Forecast: 'Identity Thief' Set to Scam Audiences This Weekend
by Ray Subers
February 7, 2013
Even with a major winter storm threatening the Northeast, the box office should pick up a bit this weekend thanks to the arrival of sure-fire comedy hit Identity Thief. Starring Jason Bateman and Bridesmaids's Melissa McCarthy, the R-rated comedy will open at 3,141 locations and take first place this weekend with at least $20 million. Meanwhile, director Steven Soderbergh's "final" movie Side Effects also debuts at 2,605 theaters, though its vague, dreary marketing will keep it from really breaking out.
Going in to opening weekend, Identity Thief seems very well-positioned to be a box office success. The movie has a unique, relatable premise (what would you do if you had your identity stolen?) that's been clearly and humorously articulated both in the title and in Universal Pictures' ubiquitous marketing campaign. It also has virtually no comedy competition thanks to Movie 43's disastrous performance at the end of January.
Most importantly, the interaction between Jason Bateman's uptight businessman and Melissa McCarthy's wild identity thief is the kind of mismatch that's broadly appealing to men and women, and should make the movie a great date night choice. Also, McCarthy has definitely established a fan-base following her Oscar-nominated turn in 2011's Bridesmaids ($169.1 million), and that group will turn out as well to see how she fares in her biggest role to date.
Director Seth Gordon's last movie, Horrible Bosses, also starred Bateman and opened to $28.3 million in July 2011. With awful reviews (under 30 percent on Rotten Tomatoes) and a much lighter cast, Identity Thief will likely wind up below that, though it should still exceed the $20 million that Universal is expecting this weekend.
Side Effects is supposedly director Steven Soderbergh's last movie (sure), though that fact hasn't been a big part of the general marketing campaign.
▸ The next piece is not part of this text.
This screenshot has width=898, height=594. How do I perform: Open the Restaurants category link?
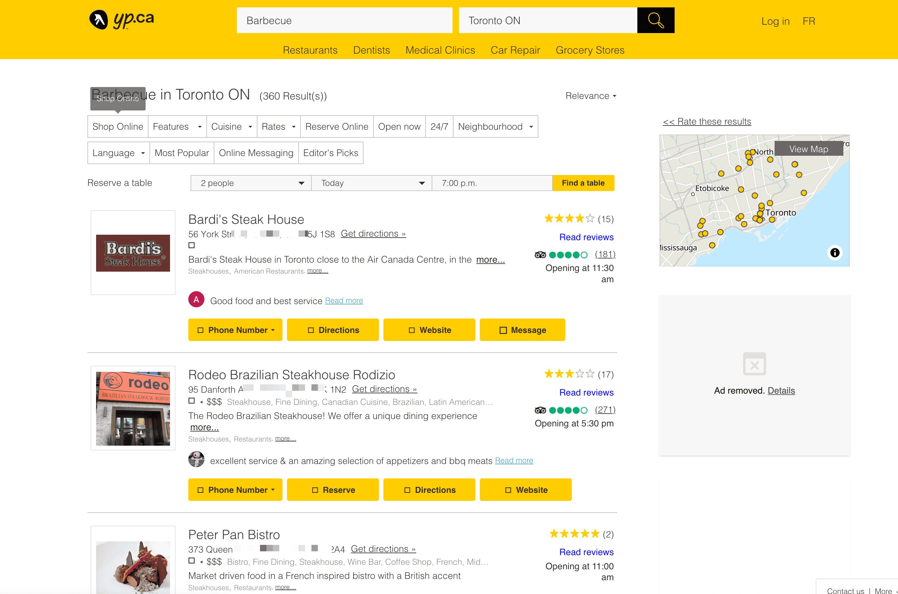click(x=310, y=50)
Instead, the movie is being pitched as a dark, clinical thriller with a casual association to Soderbergh's 2011 hit Contagion ($75.7 million). For any number of reasons, though, Side Effects isn't going to come close to matching Contagion's $22.4 million debut.
Most importantly, Contagion's disease outbreak storyline was way more interesting than Side Effects's undefined pharmaceutical thrills. Also, Contagion put its biggest star (Matt Damon) front-and-center, while Side Effects relegates Channing Tatum to the background (suggesting Tatum's character has limited screen time).
Around this time last year, Soderbergh's Haywire—which also had Tatum in a supporting role—opened to $8.4 million. Side Effects is receiving slightly better reviews, and could wind up above $10 million (which distributor Open Road Films suggests would be a good start).
Top Gun, which earned $176.8 million in 1986, is being re-released in 3D at 300 locations this weekend. Last September, distributor Paramount re-released Raiders of the Lost Ark to 267 theaters and earned $1.67 million on opening weekend; Top Gun is no Raiders of the Lost Ark, but with 3D premiums and a few more theaters it could match that amount this weekend.
Bar for Success With a strong premise, appealing stars, a heavy marketing push and little competition, Identity Thief really ought to be hitting $20 million this weekend. Meanwhile, Side Effects is in decent shape if it matches Soderbergh's The Informant! ($10.5 million).